(Collected data)
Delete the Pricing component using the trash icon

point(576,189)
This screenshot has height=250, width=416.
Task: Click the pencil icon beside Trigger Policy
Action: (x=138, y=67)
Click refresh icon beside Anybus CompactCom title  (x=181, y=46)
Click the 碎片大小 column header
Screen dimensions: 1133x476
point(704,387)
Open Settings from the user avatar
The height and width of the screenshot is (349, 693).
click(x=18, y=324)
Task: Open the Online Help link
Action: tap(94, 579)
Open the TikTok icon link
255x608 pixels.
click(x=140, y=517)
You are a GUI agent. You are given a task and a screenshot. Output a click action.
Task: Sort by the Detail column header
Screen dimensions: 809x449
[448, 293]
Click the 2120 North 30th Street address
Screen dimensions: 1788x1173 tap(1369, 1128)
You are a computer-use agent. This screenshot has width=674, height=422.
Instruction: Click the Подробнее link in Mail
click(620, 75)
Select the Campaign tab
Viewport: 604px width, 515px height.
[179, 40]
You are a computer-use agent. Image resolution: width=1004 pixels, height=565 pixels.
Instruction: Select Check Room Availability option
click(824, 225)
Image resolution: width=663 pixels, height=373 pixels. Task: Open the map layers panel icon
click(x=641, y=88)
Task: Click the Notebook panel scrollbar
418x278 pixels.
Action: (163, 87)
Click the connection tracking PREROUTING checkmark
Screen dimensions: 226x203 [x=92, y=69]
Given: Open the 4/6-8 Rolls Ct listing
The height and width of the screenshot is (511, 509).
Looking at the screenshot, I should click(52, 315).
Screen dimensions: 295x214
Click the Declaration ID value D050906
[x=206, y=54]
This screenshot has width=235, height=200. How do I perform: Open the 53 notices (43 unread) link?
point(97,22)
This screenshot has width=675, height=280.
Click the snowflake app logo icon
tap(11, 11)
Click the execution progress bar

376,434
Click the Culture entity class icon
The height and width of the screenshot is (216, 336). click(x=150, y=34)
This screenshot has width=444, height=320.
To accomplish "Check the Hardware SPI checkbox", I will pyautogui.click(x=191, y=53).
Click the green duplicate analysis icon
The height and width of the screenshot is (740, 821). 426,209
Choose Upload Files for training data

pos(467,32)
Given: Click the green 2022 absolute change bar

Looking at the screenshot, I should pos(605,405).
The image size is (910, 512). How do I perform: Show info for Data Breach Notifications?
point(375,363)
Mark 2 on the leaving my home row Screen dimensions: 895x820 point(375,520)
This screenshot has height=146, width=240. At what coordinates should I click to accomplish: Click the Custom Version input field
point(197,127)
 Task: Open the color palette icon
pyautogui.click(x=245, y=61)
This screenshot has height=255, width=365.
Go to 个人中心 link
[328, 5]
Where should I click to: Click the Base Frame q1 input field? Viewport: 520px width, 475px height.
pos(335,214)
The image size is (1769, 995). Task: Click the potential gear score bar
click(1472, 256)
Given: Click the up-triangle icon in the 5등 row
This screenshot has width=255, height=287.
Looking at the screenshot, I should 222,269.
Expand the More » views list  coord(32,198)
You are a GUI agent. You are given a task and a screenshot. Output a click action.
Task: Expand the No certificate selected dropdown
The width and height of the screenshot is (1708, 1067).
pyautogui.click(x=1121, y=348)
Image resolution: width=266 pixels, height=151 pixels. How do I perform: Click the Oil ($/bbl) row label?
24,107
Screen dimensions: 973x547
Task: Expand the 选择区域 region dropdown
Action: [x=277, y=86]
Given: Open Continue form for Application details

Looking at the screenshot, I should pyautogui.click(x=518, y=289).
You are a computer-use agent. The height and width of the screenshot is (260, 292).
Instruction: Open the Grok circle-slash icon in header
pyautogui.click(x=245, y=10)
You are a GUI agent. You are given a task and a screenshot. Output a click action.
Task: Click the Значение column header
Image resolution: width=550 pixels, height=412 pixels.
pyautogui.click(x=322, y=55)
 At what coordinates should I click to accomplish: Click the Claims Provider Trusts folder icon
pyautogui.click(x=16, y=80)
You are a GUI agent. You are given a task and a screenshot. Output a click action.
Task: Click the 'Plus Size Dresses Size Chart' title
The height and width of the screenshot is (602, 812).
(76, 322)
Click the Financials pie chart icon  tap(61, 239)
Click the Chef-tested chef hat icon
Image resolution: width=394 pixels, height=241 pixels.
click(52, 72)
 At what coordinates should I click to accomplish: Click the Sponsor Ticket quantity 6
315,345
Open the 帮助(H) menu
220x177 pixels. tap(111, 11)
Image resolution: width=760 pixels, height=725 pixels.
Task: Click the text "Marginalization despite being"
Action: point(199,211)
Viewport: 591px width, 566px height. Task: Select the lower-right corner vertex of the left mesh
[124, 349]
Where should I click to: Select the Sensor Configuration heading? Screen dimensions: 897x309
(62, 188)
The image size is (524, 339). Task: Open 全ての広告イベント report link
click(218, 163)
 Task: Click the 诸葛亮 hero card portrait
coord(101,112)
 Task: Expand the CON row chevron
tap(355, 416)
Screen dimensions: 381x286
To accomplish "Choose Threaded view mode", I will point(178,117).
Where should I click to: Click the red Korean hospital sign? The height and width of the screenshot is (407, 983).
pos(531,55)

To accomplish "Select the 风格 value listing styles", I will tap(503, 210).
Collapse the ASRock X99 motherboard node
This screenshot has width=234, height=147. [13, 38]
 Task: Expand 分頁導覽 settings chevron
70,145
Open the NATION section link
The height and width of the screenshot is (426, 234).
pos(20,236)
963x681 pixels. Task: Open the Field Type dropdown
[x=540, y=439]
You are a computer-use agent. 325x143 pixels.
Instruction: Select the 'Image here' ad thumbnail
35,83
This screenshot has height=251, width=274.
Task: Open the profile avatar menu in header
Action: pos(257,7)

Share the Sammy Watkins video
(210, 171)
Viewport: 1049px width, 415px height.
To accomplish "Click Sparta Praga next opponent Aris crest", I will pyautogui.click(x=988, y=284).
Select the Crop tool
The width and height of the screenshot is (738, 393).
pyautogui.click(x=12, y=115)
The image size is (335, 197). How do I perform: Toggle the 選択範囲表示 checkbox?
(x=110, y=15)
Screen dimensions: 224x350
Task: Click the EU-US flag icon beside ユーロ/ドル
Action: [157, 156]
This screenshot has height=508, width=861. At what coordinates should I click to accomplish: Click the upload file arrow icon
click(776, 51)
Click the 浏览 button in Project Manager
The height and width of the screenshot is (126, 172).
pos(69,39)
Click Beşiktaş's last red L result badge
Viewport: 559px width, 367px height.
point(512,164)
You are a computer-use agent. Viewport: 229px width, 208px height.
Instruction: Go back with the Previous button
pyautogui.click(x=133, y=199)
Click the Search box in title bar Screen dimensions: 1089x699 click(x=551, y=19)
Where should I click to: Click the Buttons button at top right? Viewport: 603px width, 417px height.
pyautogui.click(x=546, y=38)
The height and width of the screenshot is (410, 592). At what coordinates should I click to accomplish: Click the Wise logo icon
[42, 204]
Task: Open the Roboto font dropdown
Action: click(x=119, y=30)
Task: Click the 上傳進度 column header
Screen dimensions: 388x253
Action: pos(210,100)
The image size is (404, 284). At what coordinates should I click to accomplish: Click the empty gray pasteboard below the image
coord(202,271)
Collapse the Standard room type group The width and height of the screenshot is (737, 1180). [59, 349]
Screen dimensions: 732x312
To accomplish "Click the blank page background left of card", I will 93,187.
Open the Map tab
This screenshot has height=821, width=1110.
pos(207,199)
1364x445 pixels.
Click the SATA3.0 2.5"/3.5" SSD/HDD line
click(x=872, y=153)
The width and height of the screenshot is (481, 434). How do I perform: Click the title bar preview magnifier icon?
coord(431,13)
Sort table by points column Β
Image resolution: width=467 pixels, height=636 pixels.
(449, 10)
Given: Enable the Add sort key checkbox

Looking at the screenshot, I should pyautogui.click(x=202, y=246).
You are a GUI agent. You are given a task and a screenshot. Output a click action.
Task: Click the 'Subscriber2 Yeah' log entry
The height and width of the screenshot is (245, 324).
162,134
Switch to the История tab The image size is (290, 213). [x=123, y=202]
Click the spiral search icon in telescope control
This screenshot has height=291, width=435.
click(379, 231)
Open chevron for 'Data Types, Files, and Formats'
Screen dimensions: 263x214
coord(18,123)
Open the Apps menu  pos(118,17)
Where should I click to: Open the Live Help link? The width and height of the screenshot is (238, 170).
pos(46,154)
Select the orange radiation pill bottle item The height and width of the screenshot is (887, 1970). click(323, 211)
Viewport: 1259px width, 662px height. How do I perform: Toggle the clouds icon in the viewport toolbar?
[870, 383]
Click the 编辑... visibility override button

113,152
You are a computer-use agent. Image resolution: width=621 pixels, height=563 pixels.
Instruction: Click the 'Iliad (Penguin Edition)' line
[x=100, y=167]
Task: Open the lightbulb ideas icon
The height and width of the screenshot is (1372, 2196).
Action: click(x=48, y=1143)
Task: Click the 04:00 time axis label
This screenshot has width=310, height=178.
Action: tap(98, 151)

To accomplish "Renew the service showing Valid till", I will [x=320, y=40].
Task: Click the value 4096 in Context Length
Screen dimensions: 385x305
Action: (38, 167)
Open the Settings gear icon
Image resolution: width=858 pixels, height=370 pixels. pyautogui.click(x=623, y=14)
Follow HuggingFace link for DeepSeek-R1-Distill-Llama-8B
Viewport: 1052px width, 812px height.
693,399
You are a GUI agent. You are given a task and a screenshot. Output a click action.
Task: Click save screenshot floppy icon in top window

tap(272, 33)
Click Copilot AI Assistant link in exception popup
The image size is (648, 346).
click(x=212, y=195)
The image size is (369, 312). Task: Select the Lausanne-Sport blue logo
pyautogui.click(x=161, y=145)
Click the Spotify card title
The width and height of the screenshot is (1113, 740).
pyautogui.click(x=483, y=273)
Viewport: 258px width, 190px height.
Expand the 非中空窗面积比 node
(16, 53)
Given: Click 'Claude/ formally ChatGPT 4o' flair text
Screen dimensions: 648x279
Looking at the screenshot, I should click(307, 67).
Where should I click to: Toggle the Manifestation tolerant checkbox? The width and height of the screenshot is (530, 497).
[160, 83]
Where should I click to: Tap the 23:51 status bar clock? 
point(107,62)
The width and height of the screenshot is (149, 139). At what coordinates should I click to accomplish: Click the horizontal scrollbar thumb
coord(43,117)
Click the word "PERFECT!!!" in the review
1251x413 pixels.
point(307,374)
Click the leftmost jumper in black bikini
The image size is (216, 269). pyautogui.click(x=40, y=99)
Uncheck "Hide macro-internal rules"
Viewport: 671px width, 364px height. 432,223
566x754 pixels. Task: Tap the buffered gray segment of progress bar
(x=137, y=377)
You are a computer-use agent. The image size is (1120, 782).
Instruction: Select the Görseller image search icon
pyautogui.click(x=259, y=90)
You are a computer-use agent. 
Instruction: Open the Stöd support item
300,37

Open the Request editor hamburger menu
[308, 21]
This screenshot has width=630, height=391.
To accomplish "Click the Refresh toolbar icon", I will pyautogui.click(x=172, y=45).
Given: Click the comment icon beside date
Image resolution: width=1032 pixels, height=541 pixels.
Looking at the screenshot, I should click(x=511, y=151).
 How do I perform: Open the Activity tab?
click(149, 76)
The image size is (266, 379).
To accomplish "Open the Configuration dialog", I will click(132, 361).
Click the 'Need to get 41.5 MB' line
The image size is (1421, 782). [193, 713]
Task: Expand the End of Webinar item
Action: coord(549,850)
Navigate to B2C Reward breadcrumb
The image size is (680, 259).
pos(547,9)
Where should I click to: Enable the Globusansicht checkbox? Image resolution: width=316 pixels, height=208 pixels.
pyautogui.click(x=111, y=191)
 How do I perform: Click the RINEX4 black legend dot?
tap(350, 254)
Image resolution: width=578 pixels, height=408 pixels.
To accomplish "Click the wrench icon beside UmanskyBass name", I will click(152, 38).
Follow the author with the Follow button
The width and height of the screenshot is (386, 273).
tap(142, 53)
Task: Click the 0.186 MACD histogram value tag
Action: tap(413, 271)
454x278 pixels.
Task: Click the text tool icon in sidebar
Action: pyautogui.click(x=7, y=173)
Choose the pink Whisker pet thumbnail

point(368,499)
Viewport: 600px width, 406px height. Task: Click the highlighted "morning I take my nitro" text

» **Aim of the exercise**:
Copy verbatim the span of lines that begins with the line holding "This screenshot has width=630, height=391." and ends at the last line of the records.

» **Exercise answer**:
This screenshot has width=630, height=391.
To accomplish "Click the Refresh toolbar icon", I will pyautogui.click(x=172, y=45).
Given: Click the comment icon beside date
Image resolution: width=1032 pixels, height=541 pixels.
Looking at the screenshot, I should click(x=511, y=151).
 How do I perform: Open the Activity tab?
click(149, 76)
The image size is (266, 379).
To accomplish "Open the Configuration dialog", I will click(132, 361).
Click the 'Need to get 41.5 MB' line
The image size is (1421, 782). [193, 713]
Task: Expand the End of Webinar item
Action: coord(549,850)
Navigate to B2C Reward breadcrumb
The image size is (680, 259).
pos(547,9)
Where should I click to: Enable the Globusansicht checkbox? Image resolution: width=316 pixels, height=208 pixels.
pyautogui.click(x=111, y=191)
 How do I perform: Click the RINEX4 black legend dot?
tap(350, 254)
Image resolution: width=578 pixels, height=408 pixels.
To accomplish "Click the wrench icon beside UmanskyBass name", I will click(152, 38).
Follow the author with the Follow button
The width and height of the screenshot is (386, 273).
tap(142, 53)
Task: Click the 0.186 MACD histogram value tag
Action: tap(413, 271)
454x278 pixels.
Task: Click the text tool icon in sidebar
Action: pyautogui.click(x=7, y=173)
Choose the pink Whisker pet thumbnail

point(368,499)
Viewport: 600px width, 406px height. Task: Click the highlighted "morning I take my nitro" text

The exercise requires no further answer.